• _The request_: In each of the entries below, substitute "screen-control agent" for every occurrence of "computer-use agent" and leave everything else unchanged.

----- Excerpted records -----

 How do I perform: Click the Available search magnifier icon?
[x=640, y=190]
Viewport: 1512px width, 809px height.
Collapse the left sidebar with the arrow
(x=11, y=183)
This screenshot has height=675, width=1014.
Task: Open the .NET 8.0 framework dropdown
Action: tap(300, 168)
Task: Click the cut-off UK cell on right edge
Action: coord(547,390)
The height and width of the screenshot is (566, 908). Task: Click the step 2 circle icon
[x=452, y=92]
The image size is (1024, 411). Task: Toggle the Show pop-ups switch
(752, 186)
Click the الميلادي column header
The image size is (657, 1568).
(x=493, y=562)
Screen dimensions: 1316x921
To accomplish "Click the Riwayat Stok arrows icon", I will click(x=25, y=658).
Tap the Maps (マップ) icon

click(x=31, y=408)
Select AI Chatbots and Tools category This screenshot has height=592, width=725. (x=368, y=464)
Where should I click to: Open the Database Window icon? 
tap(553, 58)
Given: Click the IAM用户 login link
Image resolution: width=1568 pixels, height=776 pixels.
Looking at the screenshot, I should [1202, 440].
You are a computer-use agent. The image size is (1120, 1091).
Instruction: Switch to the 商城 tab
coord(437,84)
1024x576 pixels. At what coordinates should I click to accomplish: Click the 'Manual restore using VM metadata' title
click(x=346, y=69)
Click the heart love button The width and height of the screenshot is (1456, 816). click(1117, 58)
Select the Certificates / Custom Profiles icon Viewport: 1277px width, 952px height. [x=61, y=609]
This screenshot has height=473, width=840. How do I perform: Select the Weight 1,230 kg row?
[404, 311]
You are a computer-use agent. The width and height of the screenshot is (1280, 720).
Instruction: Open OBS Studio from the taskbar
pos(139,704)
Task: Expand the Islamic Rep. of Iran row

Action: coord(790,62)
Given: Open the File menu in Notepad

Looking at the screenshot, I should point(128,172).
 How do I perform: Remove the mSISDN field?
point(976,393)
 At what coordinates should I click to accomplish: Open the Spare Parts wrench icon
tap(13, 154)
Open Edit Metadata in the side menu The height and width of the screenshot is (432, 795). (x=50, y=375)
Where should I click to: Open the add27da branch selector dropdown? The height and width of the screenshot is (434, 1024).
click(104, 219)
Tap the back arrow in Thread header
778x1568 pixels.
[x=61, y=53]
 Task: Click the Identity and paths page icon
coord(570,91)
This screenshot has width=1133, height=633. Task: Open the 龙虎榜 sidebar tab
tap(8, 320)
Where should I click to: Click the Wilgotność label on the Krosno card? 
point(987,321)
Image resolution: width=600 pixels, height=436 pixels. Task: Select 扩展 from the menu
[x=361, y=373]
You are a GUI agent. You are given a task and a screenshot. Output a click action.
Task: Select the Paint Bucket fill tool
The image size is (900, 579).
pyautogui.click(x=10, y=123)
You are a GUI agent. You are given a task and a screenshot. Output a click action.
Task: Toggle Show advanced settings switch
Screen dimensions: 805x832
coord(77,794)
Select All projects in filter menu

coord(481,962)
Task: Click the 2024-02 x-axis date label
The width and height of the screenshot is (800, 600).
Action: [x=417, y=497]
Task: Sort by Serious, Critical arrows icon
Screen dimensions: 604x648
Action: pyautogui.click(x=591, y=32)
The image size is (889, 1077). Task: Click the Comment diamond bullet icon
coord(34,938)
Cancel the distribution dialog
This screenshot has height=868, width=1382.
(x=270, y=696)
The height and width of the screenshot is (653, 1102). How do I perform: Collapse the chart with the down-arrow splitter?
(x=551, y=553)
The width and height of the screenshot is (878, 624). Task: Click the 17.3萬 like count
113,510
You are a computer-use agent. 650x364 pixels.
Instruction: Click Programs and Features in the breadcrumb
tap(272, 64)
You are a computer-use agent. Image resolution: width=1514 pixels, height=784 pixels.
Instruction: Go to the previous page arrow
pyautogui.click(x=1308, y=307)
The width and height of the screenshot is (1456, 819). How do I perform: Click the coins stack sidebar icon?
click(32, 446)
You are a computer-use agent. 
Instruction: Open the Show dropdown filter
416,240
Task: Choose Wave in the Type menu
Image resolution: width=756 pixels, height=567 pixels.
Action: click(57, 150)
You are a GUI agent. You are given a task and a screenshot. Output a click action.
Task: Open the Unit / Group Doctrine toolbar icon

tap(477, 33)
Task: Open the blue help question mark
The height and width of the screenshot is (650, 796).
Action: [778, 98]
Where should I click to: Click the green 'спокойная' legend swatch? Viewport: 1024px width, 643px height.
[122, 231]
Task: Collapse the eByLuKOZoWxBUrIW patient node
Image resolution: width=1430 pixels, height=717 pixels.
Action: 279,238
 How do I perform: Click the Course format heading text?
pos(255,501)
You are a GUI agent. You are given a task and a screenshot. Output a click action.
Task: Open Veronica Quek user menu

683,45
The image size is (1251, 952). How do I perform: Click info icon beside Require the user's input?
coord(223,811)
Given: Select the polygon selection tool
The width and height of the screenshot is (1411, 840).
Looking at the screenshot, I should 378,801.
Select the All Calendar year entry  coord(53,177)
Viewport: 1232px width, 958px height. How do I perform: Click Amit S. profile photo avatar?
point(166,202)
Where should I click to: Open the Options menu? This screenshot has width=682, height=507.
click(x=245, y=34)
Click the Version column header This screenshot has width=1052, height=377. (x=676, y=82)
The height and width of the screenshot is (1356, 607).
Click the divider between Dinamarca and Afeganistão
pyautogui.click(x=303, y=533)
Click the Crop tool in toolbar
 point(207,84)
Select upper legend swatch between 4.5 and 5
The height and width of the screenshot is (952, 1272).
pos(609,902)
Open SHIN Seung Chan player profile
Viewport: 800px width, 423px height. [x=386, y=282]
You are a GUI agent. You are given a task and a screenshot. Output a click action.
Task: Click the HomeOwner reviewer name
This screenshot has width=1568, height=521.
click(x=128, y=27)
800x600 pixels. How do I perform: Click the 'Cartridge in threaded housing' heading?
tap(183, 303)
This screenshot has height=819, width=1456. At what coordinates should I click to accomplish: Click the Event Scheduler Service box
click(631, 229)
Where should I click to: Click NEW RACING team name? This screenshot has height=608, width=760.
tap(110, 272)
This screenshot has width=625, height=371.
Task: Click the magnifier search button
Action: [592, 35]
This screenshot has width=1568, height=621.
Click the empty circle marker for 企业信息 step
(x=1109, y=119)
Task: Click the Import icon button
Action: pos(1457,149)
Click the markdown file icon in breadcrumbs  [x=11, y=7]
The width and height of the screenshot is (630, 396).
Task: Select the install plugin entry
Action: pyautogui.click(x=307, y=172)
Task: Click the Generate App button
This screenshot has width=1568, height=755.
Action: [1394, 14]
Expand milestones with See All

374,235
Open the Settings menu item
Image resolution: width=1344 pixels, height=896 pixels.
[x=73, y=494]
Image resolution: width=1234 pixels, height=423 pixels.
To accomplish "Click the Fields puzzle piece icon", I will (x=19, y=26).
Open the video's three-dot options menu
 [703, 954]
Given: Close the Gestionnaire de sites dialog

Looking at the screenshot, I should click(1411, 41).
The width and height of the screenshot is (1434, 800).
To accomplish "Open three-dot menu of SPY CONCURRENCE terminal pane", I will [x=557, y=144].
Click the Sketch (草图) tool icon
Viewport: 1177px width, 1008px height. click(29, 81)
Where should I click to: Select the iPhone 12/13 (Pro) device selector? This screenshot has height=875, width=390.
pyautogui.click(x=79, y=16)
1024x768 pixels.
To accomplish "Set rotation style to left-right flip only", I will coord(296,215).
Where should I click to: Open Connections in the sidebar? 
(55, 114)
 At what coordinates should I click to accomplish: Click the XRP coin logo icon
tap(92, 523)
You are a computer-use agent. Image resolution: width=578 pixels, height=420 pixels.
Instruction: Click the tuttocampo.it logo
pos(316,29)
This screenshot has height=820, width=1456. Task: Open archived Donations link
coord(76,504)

-----

• _Output of the task_:
 How do I perform: Click the Available search magnifier icon?
[x=640, y=190]
Viewport: 1512px width, 809px height.
Collapse the left sidebar with the arrow
(x=11, y=183)
This screenshot has height=675, width=1014.
Task: Open the .NET 8.0 framework dropdown
Action: tap(300, 168)
Task: Click the cut-off UK cell on right edge
Action: coord(547,390)
The height and width of the screenshot is (566, 908). Task: Click the step 2 circle icon
[x=452, y=92]
The image size is (1024, 411). Task: Toggle the Show pop-ups switch
(752, 186)
Click the الميلادي column header
The image size is (657, 1568).
(x=493, y=562)
Screen dimensions: 1316x921
To accomplish "Click the Riwayat Stok arrows icon", I will click(x=25, y=658).
Tap the Maps (マップ) icon

click(x=31, y=408)
Select AI Chatbots and Tools category This screenshot has height=592, width=725. (x=368, y=464)
Where should I click to: Open the Database Window icon? 
tap(553, 58)
Given: Click the IAM用户 login link
Image resolution: width=1568 pixels, height=776 pixels.
Looking at the screenshot, I should [1202, 440].
You are a screen-control agent. The image size is (1120, 1091).
Instruction: Switch to the 商城 tab
coord(437,84)
1024x576 pixels. At what coordinates should I click to accomplish: Click the 'Manual restore using VM metadata' title
click(x=346, y=69)
Click the heart love button The width and height of the screenshot is (1456, 816). click(1117, 58)
Select the Certificates / Custom Profiles icon Viewport: 1277px width, 952px height. [x=61, y=609]
This screenshot has height=473, width=840. How do I perform: Select the Weight 1,230 kg row?
[404, 311]
You are a screen-control agent. The width and height of the screenshot is (1280, 720).
Instruction: Open OBS Studio from the taskbar
pos(139,704)
Task: Expand the Islamic Rep. of Iran row

Action: coord(790,62)
Given: Open the File menu in Notepad

Looking at the screenshot, I should point(128,172).
 How do I perform: Remove the mSISDN field?
point(976,393)
 At what coordinates should I click to accomplish: Open the Spare Parts wrench icon
tap(13, 154)
Open Edit Metadata in the side menu The height and width of the screenshot is (432, 795). (x=50, y=375)
Where should I click to: Open the add27da branch selector dropdown? The height and width of the screenshot is (434, 1024).
click(104, 219)
Tap the back arrow in Thread header
778x1568 pixels.
[x=61, y=53]
 Task: Click the Identity and paths page icon
coord(570,91)
This screenshot has width=1133, height=633. Task: Open the 龙虎榜 sidebar tab
tap(8, 320)
Where should I click to: Click the Wilgotność label on the Krosno card? 
point(987,321)
Image resolution: width=600 pixels, height=436 pixels. Task: Select 扩展 from the menu
[x=361, y=373]
You are a GUI agent. You are given a task and a screenshot. Output a click action.
Task: Select the Paint Bucket fill tool
The image size is (900, 579).
pyautogui.click(x=10, y=123)
You are a GUI agent. You are given a task and a screenshot. Output a click action.
Task: Toggle Show advanced settings switch
Screen dimensions: 805x832
coord(77,794)
Select All projects in filter menu

coord(481,962)
Task: Click the 2024-02 x-axis date label
The width and height of the screenshot is (800, 600).
Action: [x=417, y=497]
Task: Sort by Serious, Critical arrows icon
Screen dimensions: 604x648
Action: pyautogui.click(x=591, y=32)
The image size is (889, 1077). Task: Click the Comment diamond bullet icon
coord(34,938)
Cancel the distribution dialog
This screenshot has height=868, width=1382.
(x=270, y=696)
The height and width of the screenshot is (653, 1102). How do I perform: Collapse the chart with the down-arrow splitter?
(x=551, y=553)
The width and height of the screenshot is (878, 624). Task: Click the 17.3萬 like count
113,510
You are a screen-control agent. 650x364 pixels.
Instruction: Click Programs and Features in the breadcrumb
tap(272, 64)
You are a screen-control agent. Image resolution: width=1514 pixels, height=784 pixels.
Instruction: Go to the previous page arrow
pyautogui.click(x=1308, y=307)
The width and height of the screenshot is (1456, 819). How do I perform: Click the coins stack sidebar icon?
click(32, 446)
You are a screen-control agent. 
Instruction: Open the Show dropdown filter
416,240
Task: Choose Wave in the Type menu
Image resolution: width=756 pixels, height=567 pixels.
Action: click(57, 150)
You are a GUI agent. You are given a task and a screenshot. Output a click action.
Task: Open the Unit / Group Doctrine toolbar icon

tap(477, 33)
Task: Open the blue help question mark
The height and width of the screenshot is (650, 796).
Action: [778, 98]
Where should I click to: Click the green 'спокойная' legend swatch? Viewport: 1024px width, 643px height.
[122, 231]
Task: Collapse the eByLuKOZoWxBUrIW patient node
Image resolution: width=1430 pixels, height=717 pixels.
Action: 279,238
 How do I perform: Click the Course format heading text?
pos(255,501)
You are a GUI agent. You are given a task and a screenshot. Output a click action.
Task: Open Veronica Quek user menu

683,45
The image size is (1251, 952). How do I perform: Click info icon beside Require the user's input?
coord(223,811)
Given: Select the polygon selection tool
The width and height of the screenshot is (1411, 840).
Looking at the screenshot, I should 378,801.
Select the All Calendar year entry  coord(53,177)
Viewport: 1232px width, 958px height. How do I perform: Click Amit S. profile photo avatar?
point(166,202)
Where should I click to: Open the Options menu? This screenshot has width=682, height=507.
click(x=245, y=34)
Click the Version column header This screenshot has width=1052, height=377. (x=676, y=82)
The height and width of the screenshot is (1356, 607).
Click the divider between Dinamarca and Afeganistão
pyautogui.click(x=303, y=533)
Click the Crop tool in toolbar
 point(207,84)
Select upper legend swatch between 4.5 and 5
The height and width of the screenshot is (952, 1272).
pos(609,902)
Open SHIN Seung Chan player profile
Viewport: 800px width, 423px height. [x=386, y=282]
You are a GUI agent. You are given a task and a screenshot. Output a click action.
Task: Click the HomeOwner reviewer name
This screenshot has width=1568, height=521.
click(x=128, y=27)
800x600 pixels. How do I perform: Click the 'Cartridge in threaded housing' heading?
tap(183, 303)
This screenshot has height=819, width=1456. At what coordinates should I click to accomplish: Click the Event Scheduler Service box
click(631, 229)
Where should I click to: Click NEW RACING team name? This screenshot has height=608, width=760.
tap(110, 272)
This screenshot has width=625, height=371.
Task: Click the magnifier search button
Action: [592, 35]
This screenshot has width=1568, height=621.
Click the empty circle marker for 企业信息 step
(x=1109, y=119)
Task: Click the Import icon button
Action: pos(1457,149)
Click the markdown file icon in breadcrumbs  [x=11, y=7]
The width and height of the screenshot is (630, 396).
Task: Select the install plugin entry
Action: pyautogui.click(x=307, y=172)
Task: Click the Generate App button
This screenshot has width=1568, height=755.
Action: [1394, 14]
Expand milestones with See All

374,235
Open the Settings menu item
Image resolution: width=1344 pixels, height=896 pixels.
[x=73, y=494]
Image resolution: width=1234 pixels, height=423 pixels.
To accomplish "Click the Fields puzzle piece icon", I will (x=19, y=26).
Open the video's three-dot options menu
 [703, 954]
Given: Close the Gestionnaire de sites dialog

Looking at the screenshot, I should click(1411, 41).
The width and height of the screenshot is (1434, 800).
To accomplish "Open three-dot menu of SPY CONCURRENCE terminal pane", I will [x=557, y=144].
Click the Sketch (草图) tool icon
Viewport: 1177px width, 1008px height. click(29, 81)
Where should I click to: Select the iPhone 12/13 (Pro) device selector? This screenshot has height=875, width=390.
pyautogui.click(x=79, y=16)
1024x768 pixels.
To accomplish "Set rotation style to left-right flip only", I will coord(296,215).
Where should I click to: Open Connections in the sidebar? 
(55, 114)
 At what coordinates should I click to accomplish: Click the XRP coin logo icon
tap(92, 523)
You are a screen-control agent. Image resolution: width=578 pixels, height=420 pixels.
Instruction: Click the tuttocampo.it logo
pos(316,29)
This screenshot has height=820, width=1456. Task: Open archived Donations link
coord(76,504)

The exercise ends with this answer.